* [Text excerpt]:
CRC Looking Forward to 2025

CRC is always working to improve our service and capabilities, and to innovate. During 2024, we distributed a survey specifically for MPI users and a wide-ranging survey for all users. We closely studied the feedback from our users and worked to correct the problems they encounter. Our roadmap for 2025 and beyond reflects listening to our users and responding to existing concerns, but also our team’s exploration of the forefront of computing such as generative AI.

ChatCRC
One of the most significant new offerings will be ChatCRC, an internal large language model (LLM) to augment our support site. Built upon open-source foundational LLMs, we will use AI techniques such as RAG (Retrieval-Augmented Generation), LoRA (Low-Rank Adaptation of Large Language Models), and Fine Tuning to provide CRC-specific context to the LLMs.

ChatCRC will become an integral part of CRC’s support. It will be trained on data from the CRC context, including help tickets, and be accessible via a portal with a UI interface. For example, you could ask ChatCRC how to create a job submission script for MATLAB, and it would be able to provide you with a usable job submission script. Essentially, you will be able to ask any question that would go into a help ticket submission.

Our aim is that ChatCRC will be able to provide not a generalized answer, but an answer that aligns with the specific setup of the CRC ecosystem. ChatCRC will be a co-pilot to augment our user support site. Now, we respond to a ticket first if you have read the manual. With the launch of ChatCRC, we will ask if you have read the manual and have chatted with ChatCRC. If you still have an issue, one of our consultants will work with you to find a solution.

We envision that ChatCRC will be able to address many of both the simple and hard problems that you may encounter using our system and that it will learn and improve over time.

Teach Cluster
CRC offers computing resources for coursework as well as for research. After hearing feedback from instructors and students who sometimes have difficulty accessing resources for term projects, we have created a dedicated teaching cluster with access to CPUs and GPU from a new JupyterHub portal, https://jupyter.crc.pitt.edu. When it’s midnight and you are trying to finish homework and need computing resources, CRC has got you covered.
  
Improved User Manual
One significant comment we received in the user survey was that our User Manual and Documentation was hard to use. Users pointed out that information is sometimes outdated because we have changed your cluster settings. We are responding to this feedback in a number of ways. The first is a new streamlined site, which will prune away many of the items that have accumulated over the life of CRC. The User Manual has also migrated from the web pages to GitHub, which is more searchable than the previous site. ChatCRC will be trained using material from our User Manual, hence the importance of making sure the material is up-to-date and accurate.

Improved Storage Addresses Performance Issues
Survey respondents also cited performance issues, such as when data intensive processes like high throughput computing and AI bring the file system to a crawl and impact all users. We are addressing the need for performant storage in conjunction with Pitt IT to engage a vendor to provision new storage, targeting a system that can accommodate high IOPS, high bandwidth, and scalability. The aim is to create storage with unified performance, and not relying on the CRC team customizing—babysitting, really—the existing storage systems. This will free up the team to dedicate their expertise and creativity to other forward-looking initiatives.

* [Dataset content]:
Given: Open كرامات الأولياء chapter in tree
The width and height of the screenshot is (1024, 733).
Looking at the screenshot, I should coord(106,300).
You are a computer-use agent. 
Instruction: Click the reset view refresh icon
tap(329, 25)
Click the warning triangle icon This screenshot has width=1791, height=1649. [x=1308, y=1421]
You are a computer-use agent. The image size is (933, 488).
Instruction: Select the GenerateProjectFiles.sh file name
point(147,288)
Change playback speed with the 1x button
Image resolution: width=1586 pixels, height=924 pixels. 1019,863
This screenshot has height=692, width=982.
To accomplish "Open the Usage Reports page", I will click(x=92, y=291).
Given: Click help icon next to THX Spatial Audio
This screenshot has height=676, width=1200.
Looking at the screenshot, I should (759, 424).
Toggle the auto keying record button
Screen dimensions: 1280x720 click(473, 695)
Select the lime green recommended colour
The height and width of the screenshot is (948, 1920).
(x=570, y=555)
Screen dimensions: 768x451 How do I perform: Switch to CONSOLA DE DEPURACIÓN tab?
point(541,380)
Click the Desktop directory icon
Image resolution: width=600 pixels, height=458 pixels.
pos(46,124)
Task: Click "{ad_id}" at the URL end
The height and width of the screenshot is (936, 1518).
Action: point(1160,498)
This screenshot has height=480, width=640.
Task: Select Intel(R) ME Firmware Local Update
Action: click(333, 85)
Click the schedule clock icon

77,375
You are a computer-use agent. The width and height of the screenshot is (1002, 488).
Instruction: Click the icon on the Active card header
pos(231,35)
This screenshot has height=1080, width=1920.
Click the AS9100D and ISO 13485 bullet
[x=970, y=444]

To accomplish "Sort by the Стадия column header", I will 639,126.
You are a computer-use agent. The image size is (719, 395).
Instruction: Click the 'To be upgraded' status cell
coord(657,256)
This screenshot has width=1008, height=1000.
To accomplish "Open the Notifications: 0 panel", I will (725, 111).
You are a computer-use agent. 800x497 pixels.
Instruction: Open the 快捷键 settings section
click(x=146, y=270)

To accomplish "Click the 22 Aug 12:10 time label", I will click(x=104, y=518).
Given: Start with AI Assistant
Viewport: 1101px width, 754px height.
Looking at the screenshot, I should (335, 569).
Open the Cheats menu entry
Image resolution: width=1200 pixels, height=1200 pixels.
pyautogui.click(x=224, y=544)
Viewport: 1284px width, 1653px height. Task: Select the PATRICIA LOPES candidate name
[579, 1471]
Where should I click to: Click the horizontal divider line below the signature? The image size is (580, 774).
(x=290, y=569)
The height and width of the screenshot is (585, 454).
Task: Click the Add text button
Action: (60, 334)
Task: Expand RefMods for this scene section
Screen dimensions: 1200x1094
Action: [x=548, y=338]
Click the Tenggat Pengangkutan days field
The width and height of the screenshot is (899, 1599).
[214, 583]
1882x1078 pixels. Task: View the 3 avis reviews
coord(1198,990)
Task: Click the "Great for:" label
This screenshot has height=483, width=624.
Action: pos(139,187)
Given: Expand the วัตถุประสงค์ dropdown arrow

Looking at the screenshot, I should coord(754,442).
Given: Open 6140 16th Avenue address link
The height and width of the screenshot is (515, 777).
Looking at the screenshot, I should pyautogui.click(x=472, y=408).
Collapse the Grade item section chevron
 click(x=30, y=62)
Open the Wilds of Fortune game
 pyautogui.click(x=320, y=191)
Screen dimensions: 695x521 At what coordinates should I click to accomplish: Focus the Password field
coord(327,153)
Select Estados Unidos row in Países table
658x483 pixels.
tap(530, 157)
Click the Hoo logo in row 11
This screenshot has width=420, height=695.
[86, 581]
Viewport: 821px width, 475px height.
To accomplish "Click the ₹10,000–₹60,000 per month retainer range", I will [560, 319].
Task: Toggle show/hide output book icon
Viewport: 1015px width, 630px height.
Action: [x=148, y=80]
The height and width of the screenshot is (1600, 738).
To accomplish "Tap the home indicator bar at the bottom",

* [What to do]:
[a] According to the CRC 2025 roadmap text, where has the User Manual been moved?
[b] Using the CRC 2025 roadmap text, explain why the new storage system will help the CRC team.

* [Answers by task]:
[a] It has moved from the web pages to GitHub.

[b] The new storage is meant to give unified performance on its own, so the team will no longer have to customize, or "babysit," the existing storage systems. That frees the team to put its expertise and creativity into other forward-looking initiatives.